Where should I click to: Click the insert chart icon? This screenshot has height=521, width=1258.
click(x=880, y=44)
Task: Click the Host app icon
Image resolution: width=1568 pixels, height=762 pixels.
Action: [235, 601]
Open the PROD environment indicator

> _What this task involves_
Determine how many of the rows above contain the string "width", and reply with that number alone.

> _Problem solution_
2